Wat is een Japanse aralia?
fatsia japonica , of Japanse aralia, is een van de drie soorten groenblijvende struik in het geslacht fatsia van de araliaceae familie. Deze soort is inheems in Zuid -Japan, Korea en Taiwan. Het kan worden gehouden als huisplant of in een containertuin in het grootste deel van de wereld. Het wordt zowel uit zaad als uit stekken gepropageerd. De Japanse aralia is een gemakkelijk te groeien plant die bestand is tegen de meeste plantenziekten en ongedierte.
De Japanse Aralia-plant staat ook bekend als glanzende papieren papieren, valse ricinusolie en vijgpalm. Het groeit het beste in het Amerikaanse ministerie van Landbouwhardheid Zones zeven tot tien. Dit betekent dat de laagste aanvaardbare temperatuur voor deze plant 0 ° Fahrenheit (-17,7 ° Celsius) is. Deze soort fatsia groeit het beste in zon, lichte schaduw of gedeeltelijke schaduw en in een gebied dat wordt beschermd of een met noordelijke blootstelling. Japanse aralia kan worden gekweekt in vochtige, goed doorlatende grond met een pH-niveau variërend van 6,1 tot 7,8 of mildly zuur tot mild alkalisch.

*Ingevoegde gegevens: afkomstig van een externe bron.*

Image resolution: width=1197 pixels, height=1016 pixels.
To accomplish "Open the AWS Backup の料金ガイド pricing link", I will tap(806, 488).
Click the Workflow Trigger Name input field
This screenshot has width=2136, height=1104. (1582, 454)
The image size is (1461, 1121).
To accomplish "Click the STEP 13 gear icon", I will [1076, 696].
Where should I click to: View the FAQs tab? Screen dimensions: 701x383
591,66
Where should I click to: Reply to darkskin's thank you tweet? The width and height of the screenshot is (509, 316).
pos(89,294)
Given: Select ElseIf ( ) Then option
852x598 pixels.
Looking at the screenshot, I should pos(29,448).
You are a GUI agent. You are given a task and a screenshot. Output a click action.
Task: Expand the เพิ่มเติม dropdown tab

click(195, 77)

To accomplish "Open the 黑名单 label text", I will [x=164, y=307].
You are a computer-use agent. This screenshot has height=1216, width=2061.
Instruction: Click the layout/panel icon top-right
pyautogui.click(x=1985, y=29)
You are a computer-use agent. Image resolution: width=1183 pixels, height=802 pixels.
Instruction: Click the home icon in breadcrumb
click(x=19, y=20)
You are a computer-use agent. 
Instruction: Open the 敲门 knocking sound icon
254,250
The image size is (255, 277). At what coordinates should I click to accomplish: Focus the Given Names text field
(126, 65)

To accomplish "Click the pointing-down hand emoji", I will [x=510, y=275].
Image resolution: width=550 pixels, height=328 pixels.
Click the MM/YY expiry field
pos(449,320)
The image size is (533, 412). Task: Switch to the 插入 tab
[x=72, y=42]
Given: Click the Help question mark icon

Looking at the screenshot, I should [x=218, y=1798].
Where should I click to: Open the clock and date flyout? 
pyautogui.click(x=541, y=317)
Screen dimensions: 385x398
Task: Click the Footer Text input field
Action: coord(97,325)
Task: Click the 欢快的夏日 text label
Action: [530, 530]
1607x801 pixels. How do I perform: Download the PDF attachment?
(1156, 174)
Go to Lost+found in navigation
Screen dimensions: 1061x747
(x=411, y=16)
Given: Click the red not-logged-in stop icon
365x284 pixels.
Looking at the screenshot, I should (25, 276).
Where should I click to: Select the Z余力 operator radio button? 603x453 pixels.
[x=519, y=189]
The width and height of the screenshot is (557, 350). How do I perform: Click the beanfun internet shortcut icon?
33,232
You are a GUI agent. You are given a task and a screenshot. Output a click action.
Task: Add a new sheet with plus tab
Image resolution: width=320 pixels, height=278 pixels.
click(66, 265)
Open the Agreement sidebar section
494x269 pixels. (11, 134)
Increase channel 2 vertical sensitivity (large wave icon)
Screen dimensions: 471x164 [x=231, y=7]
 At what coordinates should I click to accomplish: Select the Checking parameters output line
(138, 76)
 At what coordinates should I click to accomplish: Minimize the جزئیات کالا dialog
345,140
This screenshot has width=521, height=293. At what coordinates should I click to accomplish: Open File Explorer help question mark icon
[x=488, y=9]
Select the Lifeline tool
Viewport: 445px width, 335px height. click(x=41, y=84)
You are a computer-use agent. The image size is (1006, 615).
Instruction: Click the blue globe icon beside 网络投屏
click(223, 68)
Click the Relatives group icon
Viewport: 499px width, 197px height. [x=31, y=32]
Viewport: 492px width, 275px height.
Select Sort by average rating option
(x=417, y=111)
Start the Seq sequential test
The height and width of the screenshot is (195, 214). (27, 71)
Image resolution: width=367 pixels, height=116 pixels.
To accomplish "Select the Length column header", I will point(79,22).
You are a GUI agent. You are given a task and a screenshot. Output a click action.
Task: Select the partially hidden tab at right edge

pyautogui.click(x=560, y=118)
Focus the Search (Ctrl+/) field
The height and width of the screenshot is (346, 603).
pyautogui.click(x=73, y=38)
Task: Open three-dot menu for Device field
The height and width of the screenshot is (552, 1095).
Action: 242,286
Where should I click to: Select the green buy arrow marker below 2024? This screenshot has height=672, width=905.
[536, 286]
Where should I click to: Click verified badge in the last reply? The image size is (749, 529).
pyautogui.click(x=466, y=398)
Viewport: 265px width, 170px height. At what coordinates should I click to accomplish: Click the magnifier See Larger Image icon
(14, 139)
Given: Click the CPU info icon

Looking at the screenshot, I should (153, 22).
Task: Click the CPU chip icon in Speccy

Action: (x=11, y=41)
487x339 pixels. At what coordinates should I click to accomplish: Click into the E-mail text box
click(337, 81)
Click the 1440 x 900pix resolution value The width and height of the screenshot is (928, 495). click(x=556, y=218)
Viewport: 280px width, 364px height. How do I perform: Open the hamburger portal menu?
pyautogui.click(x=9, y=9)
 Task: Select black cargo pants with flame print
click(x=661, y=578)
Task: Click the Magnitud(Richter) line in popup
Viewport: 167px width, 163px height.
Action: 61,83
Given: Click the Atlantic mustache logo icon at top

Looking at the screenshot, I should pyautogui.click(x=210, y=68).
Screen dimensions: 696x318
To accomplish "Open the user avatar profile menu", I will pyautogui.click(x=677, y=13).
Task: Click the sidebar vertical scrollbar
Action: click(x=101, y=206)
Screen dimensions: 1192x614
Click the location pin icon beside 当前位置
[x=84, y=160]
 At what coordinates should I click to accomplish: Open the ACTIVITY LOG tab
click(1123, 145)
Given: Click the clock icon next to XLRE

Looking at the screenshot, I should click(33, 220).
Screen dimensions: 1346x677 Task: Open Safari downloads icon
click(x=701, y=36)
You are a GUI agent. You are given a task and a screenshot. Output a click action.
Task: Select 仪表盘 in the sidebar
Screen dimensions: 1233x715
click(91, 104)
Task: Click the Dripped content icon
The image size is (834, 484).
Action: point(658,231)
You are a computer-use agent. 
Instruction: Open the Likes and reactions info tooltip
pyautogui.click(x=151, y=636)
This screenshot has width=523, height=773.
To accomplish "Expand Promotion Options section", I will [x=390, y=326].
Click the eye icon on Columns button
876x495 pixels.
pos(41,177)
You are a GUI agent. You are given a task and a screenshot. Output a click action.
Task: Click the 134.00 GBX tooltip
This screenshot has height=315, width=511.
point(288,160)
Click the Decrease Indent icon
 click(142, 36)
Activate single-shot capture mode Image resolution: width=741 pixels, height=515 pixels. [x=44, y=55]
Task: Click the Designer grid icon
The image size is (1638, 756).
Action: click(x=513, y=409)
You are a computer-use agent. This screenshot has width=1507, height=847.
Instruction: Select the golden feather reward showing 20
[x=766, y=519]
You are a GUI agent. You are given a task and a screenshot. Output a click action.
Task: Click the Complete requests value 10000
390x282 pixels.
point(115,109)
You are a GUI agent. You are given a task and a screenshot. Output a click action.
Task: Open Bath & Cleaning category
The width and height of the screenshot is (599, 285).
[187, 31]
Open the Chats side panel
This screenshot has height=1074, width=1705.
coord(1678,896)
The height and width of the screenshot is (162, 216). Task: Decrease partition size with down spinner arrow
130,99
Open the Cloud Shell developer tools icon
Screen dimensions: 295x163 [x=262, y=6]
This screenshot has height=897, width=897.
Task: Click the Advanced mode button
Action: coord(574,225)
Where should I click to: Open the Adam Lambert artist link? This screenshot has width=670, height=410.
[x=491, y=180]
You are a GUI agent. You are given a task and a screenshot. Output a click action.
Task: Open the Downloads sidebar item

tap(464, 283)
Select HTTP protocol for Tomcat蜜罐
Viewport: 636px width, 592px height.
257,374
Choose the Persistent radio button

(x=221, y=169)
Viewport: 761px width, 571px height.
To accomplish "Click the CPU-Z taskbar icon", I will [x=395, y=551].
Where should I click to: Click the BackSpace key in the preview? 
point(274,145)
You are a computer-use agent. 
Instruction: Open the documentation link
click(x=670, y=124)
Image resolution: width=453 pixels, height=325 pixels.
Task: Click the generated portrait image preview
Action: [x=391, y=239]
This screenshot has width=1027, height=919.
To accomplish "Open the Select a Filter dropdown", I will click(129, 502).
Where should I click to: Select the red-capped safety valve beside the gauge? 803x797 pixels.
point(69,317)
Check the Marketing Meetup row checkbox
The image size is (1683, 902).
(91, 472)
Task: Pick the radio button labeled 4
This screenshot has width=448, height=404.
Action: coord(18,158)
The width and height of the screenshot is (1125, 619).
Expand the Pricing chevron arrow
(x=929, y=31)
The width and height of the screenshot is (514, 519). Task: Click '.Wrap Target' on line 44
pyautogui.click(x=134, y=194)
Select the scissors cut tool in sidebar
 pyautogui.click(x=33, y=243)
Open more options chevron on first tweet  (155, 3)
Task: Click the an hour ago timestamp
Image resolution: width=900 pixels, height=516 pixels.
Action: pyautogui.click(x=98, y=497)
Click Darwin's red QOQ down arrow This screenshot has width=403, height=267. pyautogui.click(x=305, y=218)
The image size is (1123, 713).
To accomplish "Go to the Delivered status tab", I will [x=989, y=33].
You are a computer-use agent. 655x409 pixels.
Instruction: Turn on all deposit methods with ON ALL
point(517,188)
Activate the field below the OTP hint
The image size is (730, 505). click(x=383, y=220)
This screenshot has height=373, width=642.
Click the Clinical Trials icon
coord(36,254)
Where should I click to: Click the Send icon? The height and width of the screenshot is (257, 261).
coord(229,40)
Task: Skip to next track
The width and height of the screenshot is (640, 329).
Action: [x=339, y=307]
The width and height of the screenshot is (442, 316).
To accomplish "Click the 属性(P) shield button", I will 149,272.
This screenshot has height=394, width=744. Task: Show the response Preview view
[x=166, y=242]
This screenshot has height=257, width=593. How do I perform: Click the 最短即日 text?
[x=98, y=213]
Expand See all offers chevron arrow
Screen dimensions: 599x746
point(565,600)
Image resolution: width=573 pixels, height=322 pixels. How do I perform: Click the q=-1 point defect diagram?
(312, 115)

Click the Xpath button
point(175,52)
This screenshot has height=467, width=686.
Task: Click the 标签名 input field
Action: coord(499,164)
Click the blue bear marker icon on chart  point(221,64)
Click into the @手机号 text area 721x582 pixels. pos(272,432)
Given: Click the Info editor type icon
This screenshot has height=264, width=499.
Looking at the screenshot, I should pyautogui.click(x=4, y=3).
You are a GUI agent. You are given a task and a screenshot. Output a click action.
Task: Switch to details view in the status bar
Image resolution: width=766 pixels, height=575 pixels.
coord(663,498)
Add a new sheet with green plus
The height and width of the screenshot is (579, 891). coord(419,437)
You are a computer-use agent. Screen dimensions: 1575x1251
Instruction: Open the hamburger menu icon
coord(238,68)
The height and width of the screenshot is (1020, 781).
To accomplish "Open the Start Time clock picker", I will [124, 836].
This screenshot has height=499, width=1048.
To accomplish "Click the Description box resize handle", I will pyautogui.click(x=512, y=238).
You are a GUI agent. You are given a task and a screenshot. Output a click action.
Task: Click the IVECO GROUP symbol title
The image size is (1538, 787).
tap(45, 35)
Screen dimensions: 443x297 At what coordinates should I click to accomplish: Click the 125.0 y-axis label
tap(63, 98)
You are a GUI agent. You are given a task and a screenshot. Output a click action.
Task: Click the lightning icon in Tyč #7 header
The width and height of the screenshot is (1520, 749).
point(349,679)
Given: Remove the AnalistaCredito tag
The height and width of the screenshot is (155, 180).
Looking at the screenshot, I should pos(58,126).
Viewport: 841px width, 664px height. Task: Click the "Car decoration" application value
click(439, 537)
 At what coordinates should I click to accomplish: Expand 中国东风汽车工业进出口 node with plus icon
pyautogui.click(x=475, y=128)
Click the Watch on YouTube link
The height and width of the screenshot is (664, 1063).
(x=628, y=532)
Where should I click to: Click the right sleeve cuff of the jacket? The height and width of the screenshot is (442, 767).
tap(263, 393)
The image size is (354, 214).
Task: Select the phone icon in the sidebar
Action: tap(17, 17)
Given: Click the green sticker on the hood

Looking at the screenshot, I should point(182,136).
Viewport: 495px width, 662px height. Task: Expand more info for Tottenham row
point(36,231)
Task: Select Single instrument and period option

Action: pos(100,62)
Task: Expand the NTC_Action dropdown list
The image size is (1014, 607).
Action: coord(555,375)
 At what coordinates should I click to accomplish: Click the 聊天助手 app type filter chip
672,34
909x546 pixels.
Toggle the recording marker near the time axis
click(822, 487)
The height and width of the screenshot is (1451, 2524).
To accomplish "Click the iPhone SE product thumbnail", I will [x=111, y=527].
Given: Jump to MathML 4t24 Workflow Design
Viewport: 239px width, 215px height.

Gemiddeld groeien Japanse aralia tot hoogten tussen 10 en 12 voet (3-3,6 meter). De enorme, leerachtige, groene bladeren hebben zeven tot negen botte lobben die tussen de 8 en 19 inch (20-50 cm) over zijn. Rijpe planten produceren clusters van kleine crème-tot-tan gekleurde bloemen van de late zomer tot het midden van de herfst, en soms in de vroege winter. Bloemen groeien op een lange witte stengel. In de late winter draagt de Japanse Aralia felgroen fruit, die zwart worden voordat ze vallen.
Tuinders kunnen de struiken gebruiken als een patio -fabriek in warme en koude klimaten. In koude klimaten moet het in de winter naar binnen worden gebracht of wanneer de temperatuur onder nul daalt. Wanneer ze in tuinbedden worden geplant, wordt het gebladerte van de plant vaak gebruikt als een brandpunt. Meerdere Japanse aralia in hetzelfde beddengoed moet tussen 10 en 12 voet (3-3,6 meter) uit elkaar liggen.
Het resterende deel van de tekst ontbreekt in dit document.